Last week, Affirm Holdings, Inc. submitted regulatory applications to establish a Nevada-chartered industrial loan company (ILC) marking a major shift in the company’s financing and product ambitions.
This move is part of a broader trend of fintech firms seeking charters that let them do more than point-of-sale lending, but Affirm’s play specifically could reshape how the company engages both consumers and businesses.
What Is an Industrial Loan Company (ILC)?
An industrial loan company (ILC) is a special kind of FDIC-insured bank that can be owned by non-financial companies and offers many banking services, including deposit accounts and consumer or commercial loans, under federal and state supervision.
Unlike traditional banks, ILCs don’t have to become holding companies subject to Federal Reserve oversight, which makes them an attractive charter route for fintechs wanting to expand beyond their existing product stacks without taking on the full regulatory burden of a traditional bank holding company.
Why Affirm Wants a Bank Charter — Beyond BNPL

Through its app and merchant integrations, Affirm today offers buy-now, pay-later (BNPL) plans and installment loans at checkout, plus products like the Affirm Card and savings features (held by partner banks).
But applications for Affirm Bank signal a desire to own the whole experience rather than rely on partner banks and third parties for deposit and lending infrastructure. Under a charter, Affirm could potentially:
1) Control the Full Capital Stack
Right now, Affirm partners with FDIC-insured banks to hold savings deposits and fund loans. A charter would let it source its own deposits, which are cheaper and more stable than wholesale funding, and that, in turn, could support broader lending programs.

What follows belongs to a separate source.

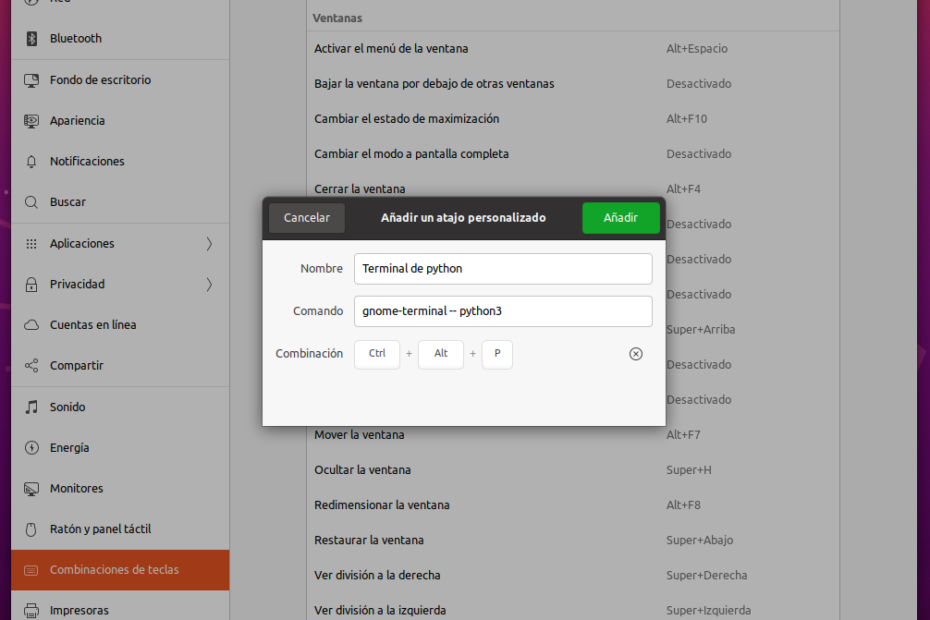
Task: Click the Monitores display icon
Action: (31, 489)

2) Offer Deposit Products Directly
Affirm already provides savings accounts via partners, an FDIC-insured product, but with its own bank, it could potentially design tiered business savings, sweep accounts for merchants, and other yield-generating options tied directly to commercial cash flow.

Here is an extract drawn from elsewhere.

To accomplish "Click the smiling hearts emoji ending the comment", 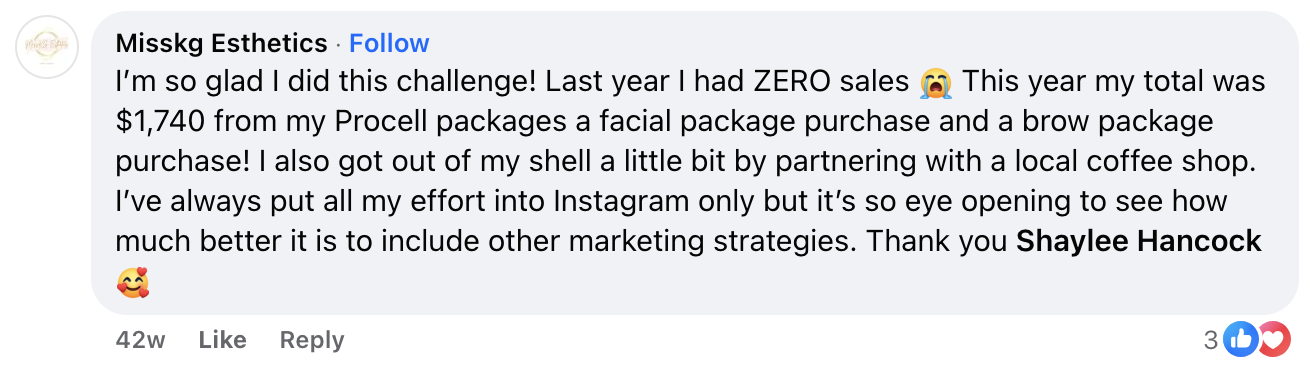I will [132, 284].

3) Move Into Business Lending
This is the part your audience will care about: with a bank charter, Affirm could underwrite and originate commercial loans such as:
Small business working capital loans
Lines of credit for merchants and SMBs
Term loans for equipment, expansion, or inventory
Commercial credit cards and revolving credit products
Deposits and payment accounts bundled with credit
These are the very products that fintech banks like PayPal Bank and others are eyeing as well, aiming to reduce dependence on external partners for merchant credit facilities while capturing more revenue and control over customer relationships.
How This Fits Into Affirm’s Bigger Picture
Affirm’s existing BNPL and installment products are consumer credit, and heavily anchored in digital commerce. But a bank charter expands the potential beyond short-term financing at checkout:
A bank can:
Take customer deposits (a cheaper source of capital than partnerships)

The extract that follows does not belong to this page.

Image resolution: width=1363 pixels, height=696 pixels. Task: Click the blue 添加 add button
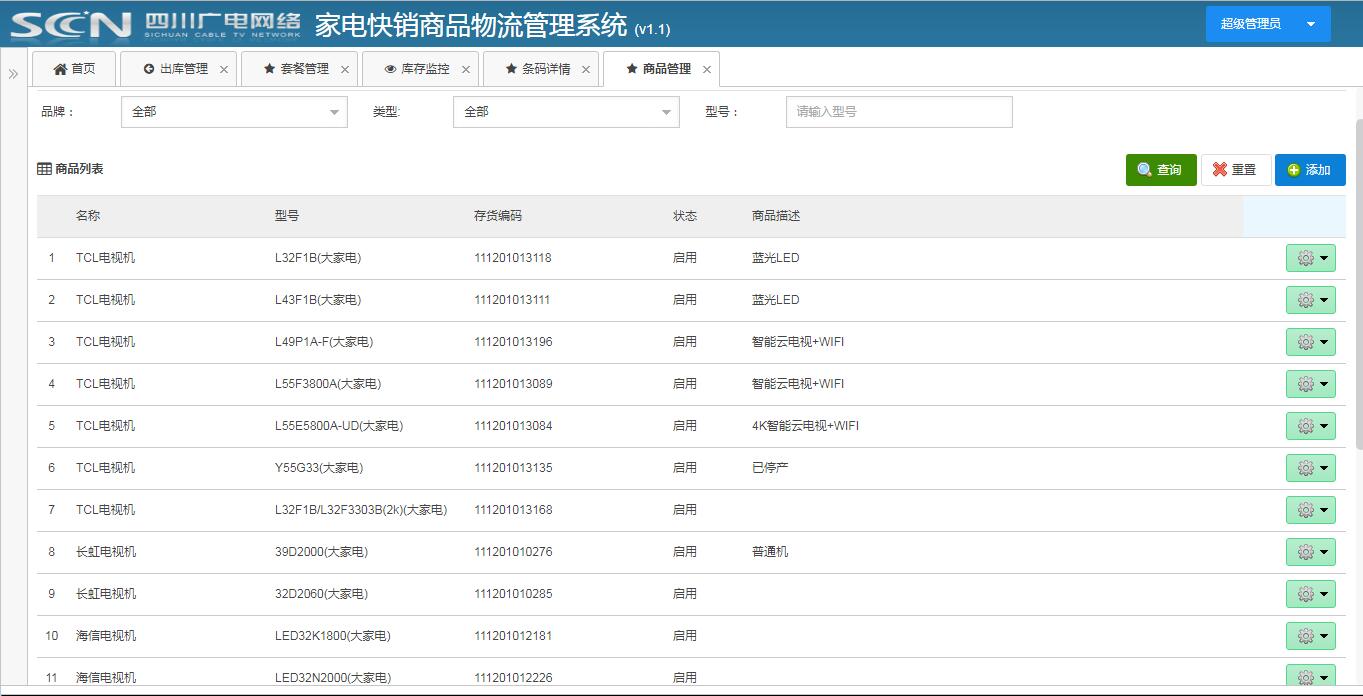1309,170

Build risk-rated lending portfolios based on cash flow data and purchase history
Offer commercial banking services tailored to small business cash needs
Think of it like Affirm layering traditional banking infrastructure under its tech-first stack, so the company doesn’t just enable payments but actually finances operations, much like what Square (Block) and PayPal have been trying to build.
What This Could Look Like in Practice
Rather than a generic business loan product, Affirm could leverage its transaction and credit data at checkout to underwrite commercial customers faster and with deeper insight. For example:
A merchant whose BNPL sales trend upward might automatically qualify for a working capital line or revenue based financing.
A service business with predictable cash flow could receive term financing offers alongside Affirm payment options.
Integrated insights could let Affirm launch revenue-based financing products that fluctuate with business performance, a natural progression from installment consumer credit to commercial credit.
This embedded approach, underwriting by digital behavior and cash flow signals rather than just credit scores, is where most fintech innovation in commercial lending is heading right now.
A Strategic Timing Advantage
Affirm’s charter bid comes in a period where regulators are both wary of but also open to fintech evolution. BNPL regulation remains patchy in the U.S., with different state laws and little federal oversight.
Owning a regulated bank, subject to FDIC and state supervision, could help Affirm navigate regulatory uncertainty and build durable lending businesses that stand up to scrutiny.
What It Doesn’t Mean (Yet)
It’s important to note: approval isn’t guaranteed. Industrial charters can take substantial time and require rigorous compliance structures. And even after approval, launching a full slate of small business products would require models, systems, and risk frameworks distinct from Affirm’s consumer offerings.
Final Lookahead: Affirm 2.0 — From Payments to Platform Banking
This isn’t just another fintech chasing a bank charter; it’s a strategic pivot toward platform banking, where deposit taking, underwriting, and lending sit under one roof and tie directly into merchant cash flow and consumer behavior.
If successful, Affirm Bank may end up being less like a traditional business lender and more like a data-driven commercial finance engine, one that bridges the world of embedded payments, digital credit, and small business lending in ways that today’s banks haven’t fully mastered yet.